▶ **WHAT TO PRODUCE**:
Read through the listing and copy every line that contains the word "value".

•••••

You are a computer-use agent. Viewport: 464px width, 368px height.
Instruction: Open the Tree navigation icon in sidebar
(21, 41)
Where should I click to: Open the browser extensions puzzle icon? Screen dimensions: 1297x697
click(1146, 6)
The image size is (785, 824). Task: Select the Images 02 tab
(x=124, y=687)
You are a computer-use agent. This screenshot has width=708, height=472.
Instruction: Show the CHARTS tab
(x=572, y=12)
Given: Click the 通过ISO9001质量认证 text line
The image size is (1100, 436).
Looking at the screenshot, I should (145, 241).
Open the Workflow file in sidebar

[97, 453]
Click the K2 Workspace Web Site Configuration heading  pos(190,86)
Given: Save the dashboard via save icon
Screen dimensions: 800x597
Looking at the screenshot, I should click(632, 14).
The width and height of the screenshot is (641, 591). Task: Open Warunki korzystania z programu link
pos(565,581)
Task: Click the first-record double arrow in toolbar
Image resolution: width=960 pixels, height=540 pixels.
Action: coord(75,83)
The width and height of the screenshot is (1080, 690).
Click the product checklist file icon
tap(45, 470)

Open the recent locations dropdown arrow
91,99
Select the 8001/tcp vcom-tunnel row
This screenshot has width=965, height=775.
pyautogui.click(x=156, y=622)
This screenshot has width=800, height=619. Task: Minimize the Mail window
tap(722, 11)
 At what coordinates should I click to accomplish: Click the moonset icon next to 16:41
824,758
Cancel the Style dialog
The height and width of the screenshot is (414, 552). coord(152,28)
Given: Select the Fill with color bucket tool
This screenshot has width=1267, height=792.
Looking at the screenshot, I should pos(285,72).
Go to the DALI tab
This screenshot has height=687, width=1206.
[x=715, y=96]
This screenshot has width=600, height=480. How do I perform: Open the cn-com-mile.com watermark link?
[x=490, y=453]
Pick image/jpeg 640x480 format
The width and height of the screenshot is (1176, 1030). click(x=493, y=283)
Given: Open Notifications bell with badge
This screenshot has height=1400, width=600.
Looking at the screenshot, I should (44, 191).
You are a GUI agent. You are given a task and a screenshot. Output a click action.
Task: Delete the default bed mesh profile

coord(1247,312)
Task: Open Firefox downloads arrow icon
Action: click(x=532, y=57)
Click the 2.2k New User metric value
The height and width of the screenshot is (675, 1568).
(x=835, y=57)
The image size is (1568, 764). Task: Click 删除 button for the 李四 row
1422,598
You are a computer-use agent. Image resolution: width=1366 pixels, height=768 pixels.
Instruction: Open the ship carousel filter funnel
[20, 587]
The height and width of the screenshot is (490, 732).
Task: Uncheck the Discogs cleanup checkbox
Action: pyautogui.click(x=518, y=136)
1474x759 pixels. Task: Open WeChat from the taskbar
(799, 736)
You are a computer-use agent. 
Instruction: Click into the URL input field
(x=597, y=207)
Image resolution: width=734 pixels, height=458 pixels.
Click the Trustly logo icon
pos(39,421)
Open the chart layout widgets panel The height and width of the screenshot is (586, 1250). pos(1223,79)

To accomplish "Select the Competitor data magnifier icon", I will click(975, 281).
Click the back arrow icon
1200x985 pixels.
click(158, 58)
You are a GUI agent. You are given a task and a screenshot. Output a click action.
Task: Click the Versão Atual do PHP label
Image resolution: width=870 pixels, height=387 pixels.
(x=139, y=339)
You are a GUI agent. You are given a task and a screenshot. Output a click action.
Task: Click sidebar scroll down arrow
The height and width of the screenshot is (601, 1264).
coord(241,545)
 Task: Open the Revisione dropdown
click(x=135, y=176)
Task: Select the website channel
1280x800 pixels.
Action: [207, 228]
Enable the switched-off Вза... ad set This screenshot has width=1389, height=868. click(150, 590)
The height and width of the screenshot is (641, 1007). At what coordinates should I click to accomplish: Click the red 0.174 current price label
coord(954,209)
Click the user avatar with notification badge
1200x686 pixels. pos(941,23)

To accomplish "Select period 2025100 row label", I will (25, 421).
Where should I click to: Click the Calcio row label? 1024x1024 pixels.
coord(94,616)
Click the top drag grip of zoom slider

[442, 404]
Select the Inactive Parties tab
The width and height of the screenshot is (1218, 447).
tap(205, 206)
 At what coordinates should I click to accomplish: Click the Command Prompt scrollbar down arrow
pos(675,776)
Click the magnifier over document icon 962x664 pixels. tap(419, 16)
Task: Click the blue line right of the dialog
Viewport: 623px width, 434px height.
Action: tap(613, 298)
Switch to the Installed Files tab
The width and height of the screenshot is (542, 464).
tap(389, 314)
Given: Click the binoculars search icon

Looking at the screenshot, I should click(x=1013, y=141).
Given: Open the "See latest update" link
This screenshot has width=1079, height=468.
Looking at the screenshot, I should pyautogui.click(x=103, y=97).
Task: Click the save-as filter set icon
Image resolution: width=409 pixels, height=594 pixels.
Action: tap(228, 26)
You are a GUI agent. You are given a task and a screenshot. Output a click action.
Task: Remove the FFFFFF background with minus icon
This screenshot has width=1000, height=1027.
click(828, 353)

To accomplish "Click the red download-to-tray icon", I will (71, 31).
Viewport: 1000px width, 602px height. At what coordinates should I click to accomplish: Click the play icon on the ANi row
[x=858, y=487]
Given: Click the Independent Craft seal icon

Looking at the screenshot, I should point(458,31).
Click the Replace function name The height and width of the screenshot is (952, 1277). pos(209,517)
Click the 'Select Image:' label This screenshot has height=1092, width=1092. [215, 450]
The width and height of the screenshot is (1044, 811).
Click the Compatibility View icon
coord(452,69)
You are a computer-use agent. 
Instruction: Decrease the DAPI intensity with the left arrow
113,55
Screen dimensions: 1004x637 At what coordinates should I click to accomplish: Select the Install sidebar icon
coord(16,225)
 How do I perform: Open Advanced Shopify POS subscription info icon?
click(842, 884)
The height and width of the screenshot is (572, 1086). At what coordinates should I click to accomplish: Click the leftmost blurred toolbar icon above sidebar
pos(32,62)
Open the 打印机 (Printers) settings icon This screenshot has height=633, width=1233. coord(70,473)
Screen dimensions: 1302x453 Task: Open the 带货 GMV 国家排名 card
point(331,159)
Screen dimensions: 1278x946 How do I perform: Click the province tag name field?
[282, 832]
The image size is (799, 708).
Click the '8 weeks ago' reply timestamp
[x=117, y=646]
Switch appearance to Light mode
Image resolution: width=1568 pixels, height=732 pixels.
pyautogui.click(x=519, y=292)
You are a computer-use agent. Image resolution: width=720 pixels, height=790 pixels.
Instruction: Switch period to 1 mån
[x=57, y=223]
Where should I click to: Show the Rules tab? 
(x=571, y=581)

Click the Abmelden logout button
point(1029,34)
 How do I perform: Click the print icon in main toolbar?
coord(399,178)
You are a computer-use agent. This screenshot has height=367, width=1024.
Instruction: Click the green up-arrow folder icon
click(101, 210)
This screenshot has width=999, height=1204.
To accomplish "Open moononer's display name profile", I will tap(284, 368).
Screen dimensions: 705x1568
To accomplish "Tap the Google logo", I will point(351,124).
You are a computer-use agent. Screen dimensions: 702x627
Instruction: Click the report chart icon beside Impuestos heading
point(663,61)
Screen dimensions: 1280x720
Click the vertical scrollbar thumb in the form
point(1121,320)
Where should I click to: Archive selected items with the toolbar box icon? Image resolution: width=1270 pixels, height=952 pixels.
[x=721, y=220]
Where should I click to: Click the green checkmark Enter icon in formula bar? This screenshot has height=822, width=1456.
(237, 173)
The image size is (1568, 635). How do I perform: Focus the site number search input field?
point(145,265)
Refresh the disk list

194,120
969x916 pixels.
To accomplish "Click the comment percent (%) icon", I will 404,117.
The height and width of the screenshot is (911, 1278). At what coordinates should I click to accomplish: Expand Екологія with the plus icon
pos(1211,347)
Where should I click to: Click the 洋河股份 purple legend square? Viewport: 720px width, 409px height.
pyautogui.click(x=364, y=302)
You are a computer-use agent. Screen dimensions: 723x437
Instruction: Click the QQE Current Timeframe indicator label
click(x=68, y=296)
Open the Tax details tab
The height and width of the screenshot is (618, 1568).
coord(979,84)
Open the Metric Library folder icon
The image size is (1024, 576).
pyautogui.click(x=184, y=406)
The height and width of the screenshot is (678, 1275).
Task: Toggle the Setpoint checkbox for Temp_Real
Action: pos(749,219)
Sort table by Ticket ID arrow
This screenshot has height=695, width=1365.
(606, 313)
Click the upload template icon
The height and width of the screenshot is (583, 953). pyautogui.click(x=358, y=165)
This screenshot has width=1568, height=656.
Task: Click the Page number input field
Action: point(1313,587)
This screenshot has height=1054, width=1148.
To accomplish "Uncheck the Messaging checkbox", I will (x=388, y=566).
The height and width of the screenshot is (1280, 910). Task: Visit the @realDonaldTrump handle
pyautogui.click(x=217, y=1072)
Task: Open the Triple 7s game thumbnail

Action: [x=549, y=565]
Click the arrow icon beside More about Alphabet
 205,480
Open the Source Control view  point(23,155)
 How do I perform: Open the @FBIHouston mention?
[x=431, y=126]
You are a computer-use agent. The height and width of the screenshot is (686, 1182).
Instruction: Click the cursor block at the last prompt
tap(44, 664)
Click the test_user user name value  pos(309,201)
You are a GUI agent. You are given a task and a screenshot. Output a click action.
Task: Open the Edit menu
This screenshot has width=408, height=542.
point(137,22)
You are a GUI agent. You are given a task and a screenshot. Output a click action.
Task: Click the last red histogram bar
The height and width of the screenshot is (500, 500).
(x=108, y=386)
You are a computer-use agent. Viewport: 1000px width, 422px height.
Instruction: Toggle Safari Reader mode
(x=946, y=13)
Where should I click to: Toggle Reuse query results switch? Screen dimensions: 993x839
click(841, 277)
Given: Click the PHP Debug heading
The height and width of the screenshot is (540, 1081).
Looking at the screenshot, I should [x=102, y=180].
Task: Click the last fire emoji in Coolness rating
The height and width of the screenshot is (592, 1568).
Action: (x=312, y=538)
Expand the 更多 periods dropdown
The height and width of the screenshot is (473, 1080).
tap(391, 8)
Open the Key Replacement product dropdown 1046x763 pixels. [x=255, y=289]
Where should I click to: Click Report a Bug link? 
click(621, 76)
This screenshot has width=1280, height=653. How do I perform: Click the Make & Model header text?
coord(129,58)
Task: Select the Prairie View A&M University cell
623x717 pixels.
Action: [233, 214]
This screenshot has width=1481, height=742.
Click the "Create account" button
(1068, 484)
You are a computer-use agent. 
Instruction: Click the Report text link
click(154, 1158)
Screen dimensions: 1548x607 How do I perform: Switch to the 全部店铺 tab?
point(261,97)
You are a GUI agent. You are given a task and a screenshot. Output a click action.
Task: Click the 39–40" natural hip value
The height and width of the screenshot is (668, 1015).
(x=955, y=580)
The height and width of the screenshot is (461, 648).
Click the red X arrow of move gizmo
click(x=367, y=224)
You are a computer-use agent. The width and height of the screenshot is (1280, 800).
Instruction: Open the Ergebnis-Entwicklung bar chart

•••••

▶ **RESPONSE FOR THIS EXERCISE**:
Click the 2.2k New User metric value
Click the test_user user name value  pos(309,201)
Task: Click the 39–40" natural hip value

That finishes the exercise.